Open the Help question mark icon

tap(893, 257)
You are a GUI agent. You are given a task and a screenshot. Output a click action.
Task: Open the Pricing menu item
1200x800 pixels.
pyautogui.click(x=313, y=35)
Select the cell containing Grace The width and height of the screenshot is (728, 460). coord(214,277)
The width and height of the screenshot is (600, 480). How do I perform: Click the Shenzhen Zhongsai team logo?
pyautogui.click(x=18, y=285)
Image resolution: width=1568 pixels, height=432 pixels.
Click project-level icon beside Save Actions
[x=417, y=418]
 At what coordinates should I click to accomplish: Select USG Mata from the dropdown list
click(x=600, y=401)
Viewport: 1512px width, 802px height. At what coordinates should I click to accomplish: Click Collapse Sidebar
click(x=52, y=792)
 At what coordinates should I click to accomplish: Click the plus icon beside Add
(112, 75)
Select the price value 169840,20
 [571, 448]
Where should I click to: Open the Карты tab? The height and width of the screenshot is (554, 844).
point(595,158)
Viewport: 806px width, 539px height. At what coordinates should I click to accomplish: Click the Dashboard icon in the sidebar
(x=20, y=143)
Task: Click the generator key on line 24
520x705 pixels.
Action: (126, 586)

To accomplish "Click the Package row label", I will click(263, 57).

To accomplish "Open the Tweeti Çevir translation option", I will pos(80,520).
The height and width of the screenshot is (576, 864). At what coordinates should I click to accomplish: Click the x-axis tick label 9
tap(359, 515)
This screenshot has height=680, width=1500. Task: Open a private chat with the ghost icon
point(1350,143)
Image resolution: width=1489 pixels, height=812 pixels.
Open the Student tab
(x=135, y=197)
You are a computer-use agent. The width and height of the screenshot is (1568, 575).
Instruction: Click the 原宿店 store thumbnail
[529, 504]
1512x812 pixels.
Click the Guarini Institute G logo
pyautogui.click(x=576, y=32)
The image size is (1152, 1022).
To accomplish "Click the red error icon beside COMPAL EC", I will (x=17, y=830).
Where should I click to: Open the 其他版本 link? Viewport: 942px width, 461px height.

> [TASK OBJECTIVE]
The records above should be returned exactly.

> [ANSWER SPACE]
Open the Help question mark icon

tap(893, 257)
You are a GUI agent. You are given a task and a screenshot. Output a click action.
Task: Open the Pricing menu item
1200x800 pixels.
pyautogui.click(x=313, y=35)
Select the cell containing Grace The width and height of the screenshot is (728, 460). coord(214,277)
The width and height of the screenshot is (600, 480). How do I perform: Click the Shenzhen Zhongsai team logo?
pyautogui.click(x=18, y=285)
Image resolution: width=1568 pixels, height=432 pixels.
Click project-level icon beside Save Actions
[x=417, y=418]
 At what coordinates should I click to accomplish: Select USG Mata from the dropdown list
click(x=600, y=401)
Viewport: 1512px width, 802px height. At what coordinates should I click to accomplish: Click Collapse Sidebar
click(x=52, y=792)
 At what coordinates should I click to accomplish: Click the plus icon beside Add
(112, 75)
Select the price value 169840,20
 [571, 448]
Where should I click to: Open the Карты tab? The height and width of the screenshot is (554, 844).
point(595,158)
Viewport: 806px width, 539px height. At what coordinates should I click to accomplish: Click the Dashboard icon in the sidebar
(x=20, y=143)
Task: Click the generator key on line 24
520x705 pixels.
Action: (126, 586)

To accomplish "Click the Package row label", I will click(263, 57).

To accomplish "Open the Tweeti Çevir translation option", I will pos(80,520).
The height and width of the screenshot is (576, 864). At what coordinates should I click to accomplish: Click the x-axis tick label 9
tap(359, 515)
This screenshot has height=680, width=1500. Task: Open a private chat with the ghost icon
point(1350,143)
Image resolution: width=1489 pixels, height=812 pixels.
Open the Student tab
(x=135, y=197)
You are a computer-use agent. The width and height of the screenshot is (1568, 575).
Instruction: Click the 原宿店 store thumbnail
[529, 504]
1512x812 pixels.
Click the Guarini Institute G logo
pyautogui.click(x=576, y=32)
The image size is (1152, 1022).
To accomplish "Click the red error icon beside COMPAL EC", I will (x=17, y=830).
Where should I click to: Open the 其他版本 link? Viewport: 942px width, 461px height.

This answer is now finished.